→ AIM: Output as a JSON list of strings, one string per line and with blank lines omitted, the lines from the line containing "Where should I" through the line containing "tap(982, 87)", both of those included.

-- begin DATA IN THIS EXERCISE --

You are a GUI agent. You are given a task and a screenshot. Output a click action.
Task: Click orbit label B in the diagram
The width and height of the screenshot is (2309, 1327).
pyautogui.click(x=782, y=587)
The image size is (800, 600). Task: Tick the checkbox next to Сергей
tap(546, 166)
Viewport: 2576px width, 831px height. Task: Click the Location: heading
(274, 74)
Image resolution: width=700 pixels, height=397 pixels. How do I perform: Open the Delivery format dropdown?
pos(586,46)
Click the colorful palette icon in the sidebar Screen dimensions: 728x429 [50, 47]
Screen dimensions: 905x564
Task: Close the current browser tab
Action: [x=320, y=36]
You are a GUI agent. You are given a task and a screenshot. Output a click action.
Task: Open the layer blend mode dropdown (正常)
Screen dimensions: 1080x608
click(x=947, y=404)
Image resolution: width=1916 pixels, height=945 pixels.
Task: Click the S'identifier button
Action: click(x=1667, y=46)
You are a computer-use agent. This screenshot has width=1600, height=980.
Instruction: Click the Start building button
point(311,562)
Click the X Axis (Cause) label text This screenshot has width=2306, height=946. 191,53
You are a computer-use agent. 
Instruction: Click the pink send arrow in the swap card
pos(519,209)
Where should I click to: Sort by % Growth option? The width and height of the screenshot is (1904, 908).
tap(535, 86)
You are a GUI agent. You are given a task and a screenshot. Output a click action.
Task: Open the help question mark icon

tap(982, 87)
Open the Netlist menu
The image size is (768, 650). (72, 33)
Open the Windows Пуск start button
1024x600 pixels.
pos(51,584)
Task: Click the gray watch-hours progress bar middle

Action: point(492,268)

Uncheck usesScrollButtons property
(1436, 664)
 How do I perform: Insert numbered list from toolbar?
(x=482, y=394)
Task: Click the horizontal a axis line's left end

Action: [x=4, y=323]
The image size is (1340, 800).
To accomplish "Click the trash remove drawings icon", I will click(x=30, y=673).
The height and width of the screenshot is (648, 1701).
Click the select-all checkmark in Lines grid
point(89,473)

-- end DATA IN THIS EXERCISE --

→ FINAL RESULT:
[
  "Where should I click to: Sort by % Growth option? The width and height of the screenshot is (1904, 908).",
  "tap(535, 86)",
  "You are a GUI agent. You are given a task and a screenshot. Output a click action.",
  "Task: Open the help question mark icon",
  "tap(982, 87)"
]